As attention grows in print and on news outlets, communities gather to get the message out about this horrendous epidemic. Elder Abuse is categorized into seven different subsets: physical abuse, sexual abuse, emotional abuse, confinement, passive neglect, willful deprivation, and financial exploitation. According to the National Council on Aging, 1 in 10 individuals over age 60 experience some form of abuse or exploitation, and ONLY 1 in 14 cases are ever reported. The statistics are shocking and are readily available on many elder-focused websites, including, CDC.gov and NCOA.org.
Family members make up 60% of perpetrators. Inside of that 60%, two-thirds are adult children or their spouses. On occasion, the News headlines stories of elder abuse inside nursing homes, assisted living facilities, or even in the elder’s own home at the hands of paid caregivers. The stories that make it to the media are often “Breaking News” and are extreme. In the shadows, there are less dramatic, insidious, and chronic abuses happening everywhere, every single day.

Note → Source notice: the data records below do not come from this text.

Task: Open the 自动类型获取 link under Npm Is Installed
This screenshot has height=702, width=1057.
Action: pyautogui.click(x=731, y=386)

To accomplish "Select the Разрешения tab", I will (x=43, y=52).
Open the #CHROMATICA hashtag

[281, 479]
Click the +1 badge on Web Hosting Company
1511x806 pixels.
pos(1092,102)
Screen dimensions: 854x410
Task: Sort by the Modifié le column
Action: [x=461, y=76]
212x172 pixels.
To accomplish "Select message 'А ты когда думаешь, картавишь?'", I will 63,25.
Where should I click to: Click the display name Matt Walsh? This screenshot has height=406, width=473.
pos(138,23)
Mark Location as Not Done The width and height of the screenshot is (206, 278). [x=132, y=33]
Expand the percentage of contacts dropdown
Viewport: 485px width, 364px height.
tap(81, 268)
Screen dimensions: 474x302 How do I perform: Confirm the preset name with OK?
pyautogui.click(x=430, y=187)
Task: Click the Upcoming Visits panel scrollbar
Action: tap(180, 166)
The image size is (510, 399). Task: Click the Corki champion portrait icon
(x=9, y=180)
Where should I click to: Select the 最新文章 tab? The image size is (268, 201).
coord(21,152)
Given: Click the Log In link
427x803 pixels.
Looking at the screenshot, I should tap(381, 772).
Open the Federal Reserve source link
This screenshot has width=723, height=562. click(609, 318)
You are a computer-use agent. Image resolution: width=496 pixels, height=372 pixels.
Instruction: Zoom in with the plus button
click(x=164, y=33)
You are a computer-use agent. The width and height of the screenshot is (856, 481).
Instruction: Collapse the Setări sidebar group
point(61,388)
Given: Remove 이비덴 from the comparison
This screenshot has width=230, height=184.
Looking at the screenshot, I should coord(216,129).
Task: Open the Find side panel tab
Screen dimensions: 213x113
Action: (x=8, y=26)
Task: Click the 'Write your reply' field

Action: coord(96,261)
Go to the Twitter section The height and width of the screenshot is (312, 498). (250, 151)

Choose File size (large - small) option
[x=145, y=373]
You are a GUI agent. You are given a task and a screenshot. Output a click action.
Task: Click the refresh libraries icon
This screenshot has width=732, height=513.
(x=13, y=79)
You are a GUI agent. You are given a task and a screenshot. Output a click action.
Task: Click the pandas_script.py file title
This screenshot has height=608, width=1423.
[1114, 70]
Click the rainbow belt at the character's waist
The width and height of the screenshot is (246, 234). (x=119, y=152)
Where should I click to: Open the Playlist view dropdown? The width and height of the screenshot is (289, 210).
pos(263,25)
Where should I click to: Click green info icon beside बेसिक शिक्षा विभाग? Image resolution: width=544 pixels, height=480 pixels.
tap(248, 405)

If an elder has a cognitive impairment, “dysfunction in the normal thought process,” whether it be from Dementia, stroke, or a chronic illness such as Parkinson’s Disease, their vulnerability is heightened and weakens their ability to self-protect. Have you ever received unwanted telephone solicitation? You can be sure that your loved ones have. An elder with hearing loss may only hear part of what the caller is asking and may not recognize that these calls aren’t legitimate. In an instant, they become worried that, indeed, their electricity will be shut off unless they give the caller their credit card number, social security number, date of birth, and mother’s maiden name. In one short call: identity theft has occurred.
While financial exploitation dominates elder abuse in frequency by a considerable margin, we need to consider the other areas of vulnerability. A leading cause of unintended elder abuse is exhaustion of family caregivers. Elders can have many ongoing needs, all of which seem urgent to them as they have a smaller plate of responsibility. Their children, particularly those in the “sandwich generation,” are juggling the demands of their jobs, children, own households, and maybe their own medical concerns or limitations. Add into this mix, a needy elder with multiple medical issues, appointments, household, and personal care needs, and you have one very overextended and stressed caregiver.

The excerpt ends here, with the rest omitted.